**Data supplied:**

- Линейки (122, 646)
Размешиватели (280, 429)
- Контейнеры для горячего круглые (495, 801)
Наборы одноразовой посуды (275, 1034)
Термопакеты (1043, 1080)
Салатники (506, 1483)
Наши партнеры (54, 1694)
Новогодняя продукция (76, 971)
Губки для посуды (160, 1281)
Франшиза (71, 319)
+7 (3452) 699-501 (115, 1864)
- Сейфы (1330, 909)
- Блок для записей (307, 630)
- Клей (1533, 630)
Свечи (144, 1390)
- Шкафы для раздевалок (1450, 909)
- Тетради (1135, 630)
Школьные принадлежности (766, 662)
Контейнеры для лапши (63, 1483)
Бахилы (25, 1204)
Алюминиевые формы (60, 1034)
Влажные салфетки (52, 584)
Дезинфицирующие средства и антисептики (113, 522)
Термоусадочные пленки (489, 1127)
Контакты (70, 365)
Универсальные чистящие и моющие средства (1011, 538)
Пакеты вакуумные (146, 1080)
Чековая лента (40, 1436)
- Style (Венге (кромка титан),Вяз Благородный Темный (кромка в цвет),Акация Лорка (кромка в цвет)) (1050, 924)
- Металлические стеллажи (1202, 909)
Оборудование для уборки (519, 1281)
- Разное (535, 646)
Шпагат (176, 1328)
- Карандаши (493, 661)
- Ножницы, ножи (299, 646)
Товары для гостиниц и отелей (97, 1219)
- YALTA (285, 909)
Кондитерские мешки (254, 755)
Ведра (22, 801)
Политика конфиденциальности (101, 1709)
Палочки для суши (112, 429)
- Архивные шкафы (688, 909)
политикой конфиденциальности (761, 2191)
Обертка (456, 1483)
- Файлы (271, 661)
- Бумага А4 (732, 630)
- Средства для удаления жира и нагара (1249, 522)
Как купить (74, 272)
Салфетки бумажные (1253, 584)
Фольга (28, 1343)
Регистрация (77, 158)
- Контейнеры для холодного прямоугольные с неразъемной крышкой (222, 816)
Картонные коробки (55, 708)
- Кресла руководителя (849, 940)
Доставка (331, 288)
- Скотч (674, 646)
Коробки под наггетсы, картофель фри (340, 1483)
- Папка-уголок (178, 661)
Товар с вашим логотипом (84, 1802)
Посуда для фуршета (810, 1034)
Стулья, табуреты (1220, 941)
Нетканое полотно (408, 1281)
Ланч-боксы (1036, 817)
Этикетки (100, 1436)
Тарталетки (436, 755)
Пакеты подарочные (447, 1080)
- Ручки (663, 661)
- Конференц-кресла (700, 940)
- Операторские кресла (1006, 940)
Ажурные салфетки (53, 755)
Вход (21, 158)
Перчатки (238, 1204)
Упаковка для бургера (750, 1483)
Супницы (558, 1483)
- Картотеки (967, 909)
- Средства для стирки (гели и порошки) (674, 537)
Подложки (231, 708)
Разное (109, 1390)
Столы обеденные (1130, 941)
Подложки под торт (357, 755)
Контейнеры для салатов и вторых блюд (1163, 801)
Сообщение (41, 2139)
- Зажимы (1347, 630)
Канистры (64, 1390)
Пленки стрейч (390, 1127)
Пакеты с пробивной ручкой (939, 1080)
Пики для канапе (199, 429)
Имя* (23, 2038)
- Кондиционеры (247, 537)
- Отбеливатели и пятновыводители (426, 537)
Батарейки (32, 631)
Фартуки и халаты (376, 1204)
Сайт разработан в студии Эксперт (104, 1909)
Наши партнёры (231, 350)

**Problem:**
Using the entries above, give again exactly the lines from the line holding "Палочки для суши (112, 429)" through the line holding "- Контейнеры для холодного". Include both end lines and nothing else.

**Exercise output:**
Палочки для суши (112, 429)
- Архивные шкафы (688, 909)
политикой конфиденциальности (761, 2191)
Обертка (456, 1483)
- Файлы (271, 661)
- Бумага А4 (732, 630)
- Средства для удаления жира и нагара (1249, 522)
Как купить (74, 272)
Салфетки бумажные (1253, 584)
Фольга (28, 1343)
Регистрация (77, 158)
- Контейнеры для холодного прямоугольные с неразъемной крышкой (222, 816)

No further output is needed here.